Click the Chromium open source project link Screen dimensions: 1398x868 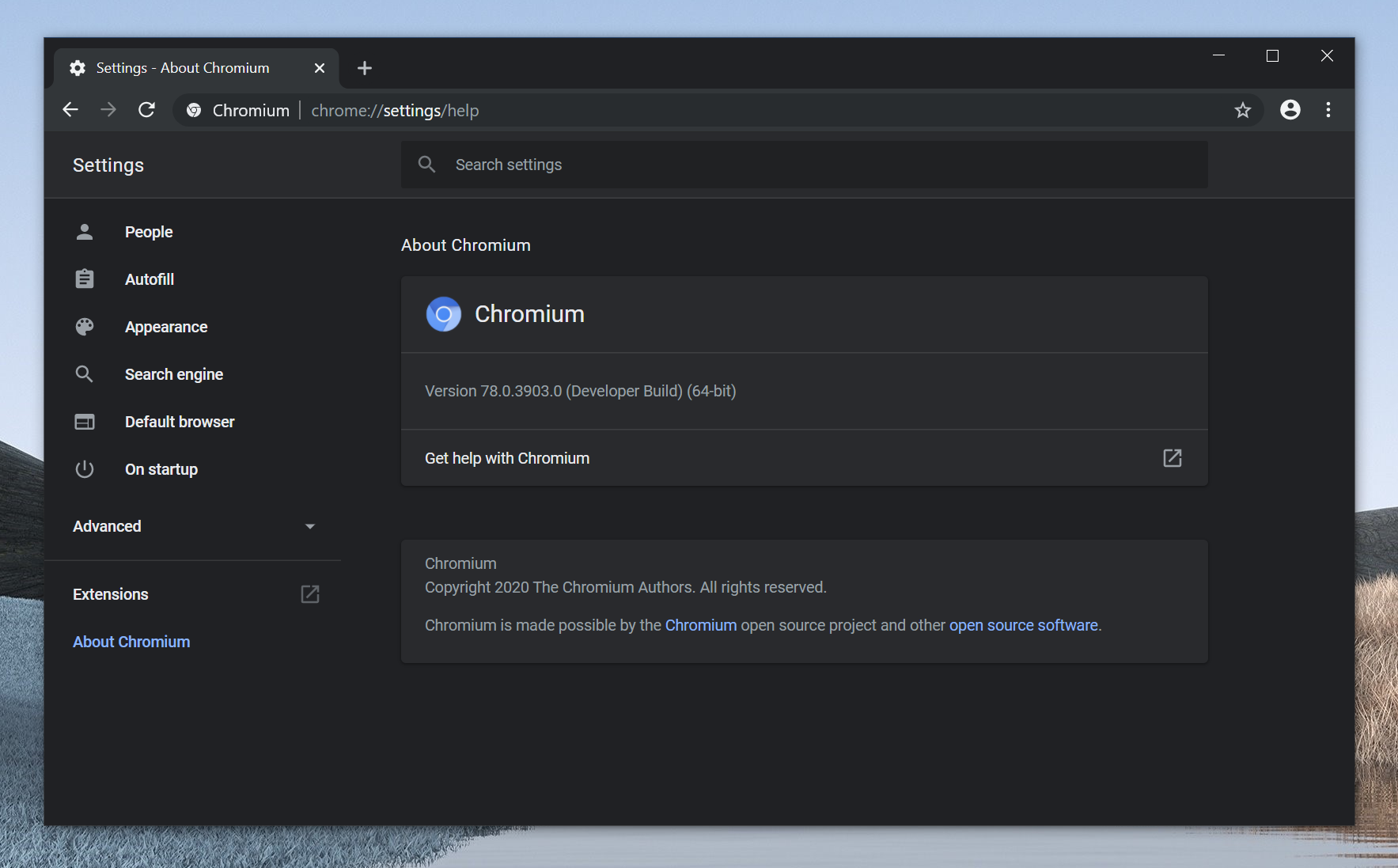click(700, 625)
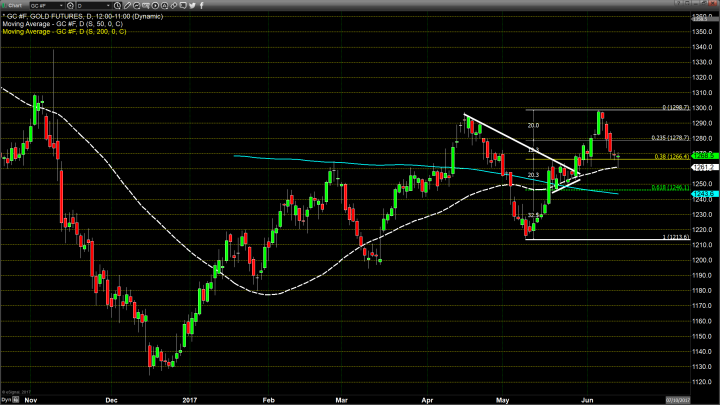Click the symbol search icon beside GC #F
Screen dimensions: 720x405
(x=71, y=5)
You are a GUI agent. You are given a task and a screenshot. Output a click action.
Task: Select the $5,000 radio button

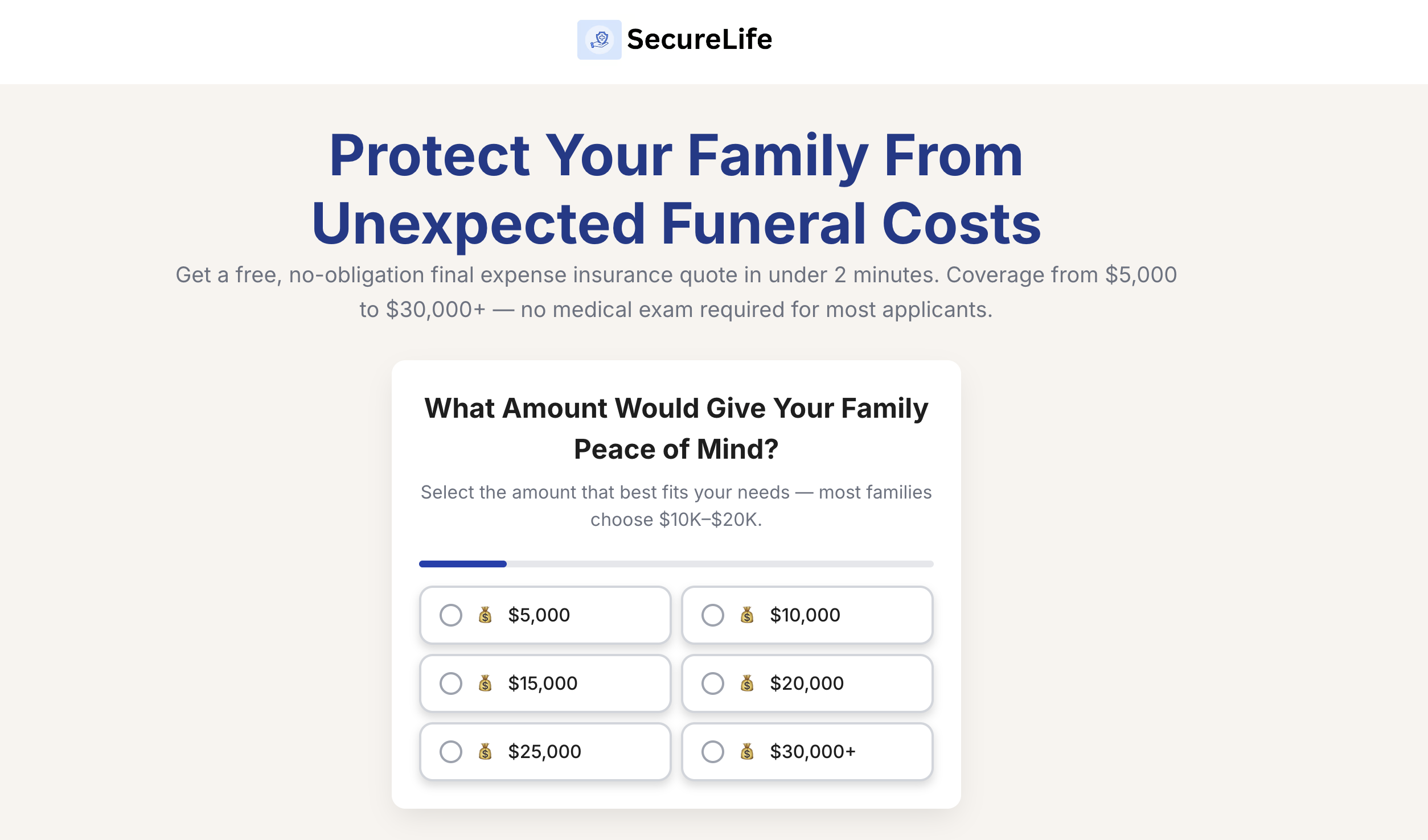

#### What needs to be done
Starting at the line that contains "You are a GUI" and running through the end of the listing, rewrite those lines with "radio button" swapped for "option" and everything else unchanged. Omit the pictures.

#### Response to this exercise
You are a GUI agent. You are given a task and a screenshot. Output a click action.
Task: Select the $5,000 option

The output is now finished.